In my past experiences with Nikon cameras, the user interface was a major turnoff. It felt clunky, the buttons were hard to reach, and the placement never made sense. That’s not the case with the D810, however. The power switch is located around the shutter button, so all it takes is a simple flick to turn it on and start shooting. With the default control map, the shutter speed dial is located on the (outstanding) grip just below the shutter release; the aperture adjustment dial is located exactly where the thumb rests on the back of the body. The placement of those controls, combined with a kickass auto-ISO mode makes shooting in changing lighting conditions feel natural and intuitive.
A couple more nice features on the D810 are that the camera still displays the number of shots left on the card, even if it’s switched off and there is also an auto-off mode by default as well. These features are subtle, but useful. Switch the camera back on and it’s ready to shoot within half a second, allowing photographers to capture even the most fleeting of moments.
The D810’s impressive dynamic range allows it to maintain details in both highlights and shadows, even under harsh lighting conditions and environments — like when on snow. ISO 64, f/4.5, 1/160.
While we’re talking about capturing fleeting moments, the D810 borrows its renowned focus system from the top-of-the-line D4S, which utilizes a 51 point dynamic autofocus mode that features 3D tracking. Combined with a -2 to 19 EV focus sensitivity, the camera can lock onto subjects quickly; without hesitation, even in dark shooting conditions. While shooting on the High Route, the D810 would focus so quickly and quietly that oftentimes I didn’t even realize that it had already achieved focus.
A very fast and accurate focus system, combined with a respectable burst rate enables the D810 to easily capture fleeting moments. ISO 200, f/8, 1/500.
The fast, accurate focus system lent itself well to the 5fps burst rate and with a 47 frame buffer (and by switching the camera’s sensor to a 1.2x DX crop mode, 6 fps/100 frame buffer is achievable) the D810 could definitely handle action sequences. The high frame rate and buffer are supported by dual card slots (SD + CF) which allow for redundant file storage — or additional space — the latter of which is definitely needed. A 128 GB SD card ($50) will hold about 1,500 36 megapixel RAW photos.
The D810 features a large 100% analog viewfinder and a LCD monitor with a 170-degree viewing angle that auto adjusts to ambient light.

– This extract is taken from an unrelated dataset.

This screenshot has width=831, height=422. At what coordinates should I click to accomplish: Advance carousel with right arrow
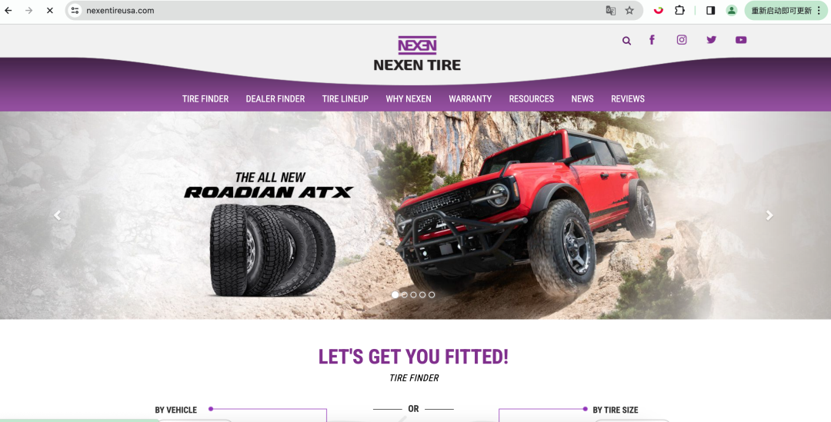(x=769, y=215)
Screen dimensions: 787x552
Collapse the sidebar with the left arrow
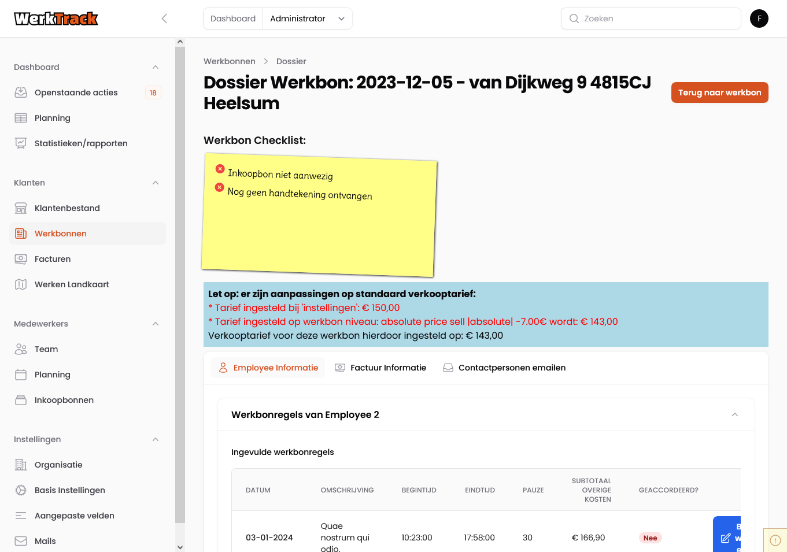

A 100% viewfinder visibility makes it easy to see what you’re shooting, while a 3.2” diagonal monitor with a 170 degree wide viewing angle make it easy to see what you’ve shot (and like most modern cameras, it has live view too). Reviewing your work in changing lighting conditions? An ambient brightness sensor will automatically adjust the monitor based on — you got it — ambient brightness.
Nikon estimates that the D810 will get 1,200 shots per battery charge; in the real world I managed to get about 700. The discrepancy was likely due to my use of the monitor, and potentially the cold conditions that I was often shooting in. If on an extended trip, expect to carry a lot of batteries (a two-pack of Wasabi Power batteries run about $40) or the five-pound Goal Zero Sherpa 100 for recharging — as the D810 (like other SLRs) doesn’t recharge from USB (whereas many mirrorless cameras like the Sony A7 line do).
One feature that I have come to appreciate in modern cameras is the presence of built-in WiFi, which allows for remote control via smartphone — as well as the ability to instantly transfer photos to a phone (and in-turn, the cloud) without having to deal with card readers or cables. It’s a feature that is incredibly useful; it’s present in many mirrorless cameras and in the D750 as well. Unfortunately, it’s not a feature that is present in the D810. (Though WiFi support can be achieved through an expensive, awkward adapter) Perhaps Nikon left the feature off in order to differentiate it from the very similar (but lower-end) D750. Regardless, it’s lack of presence is a shame.
The D810 is capable of capturing an unparalleled level of detail and color. ISO 6400, f/8, 1/400.
Adventure photography pulls in elements from landscape, portraiture, and sports; as such sharpness, color reproduction, and dynamic range are all huge factors that play into image quality. And this is where the D810 really shines.
As previously mentioned, the D810 does not have an anti-aliasing filter. The result — unprecedented sharpness for a digital SLR. The downside of not having an AA filter is a susceptibility to moire. However, moire is not usually an issue when shooting natural environments (it’s more akin to man-made patterns) and I didn’t have any issues with it while testing on the High Route.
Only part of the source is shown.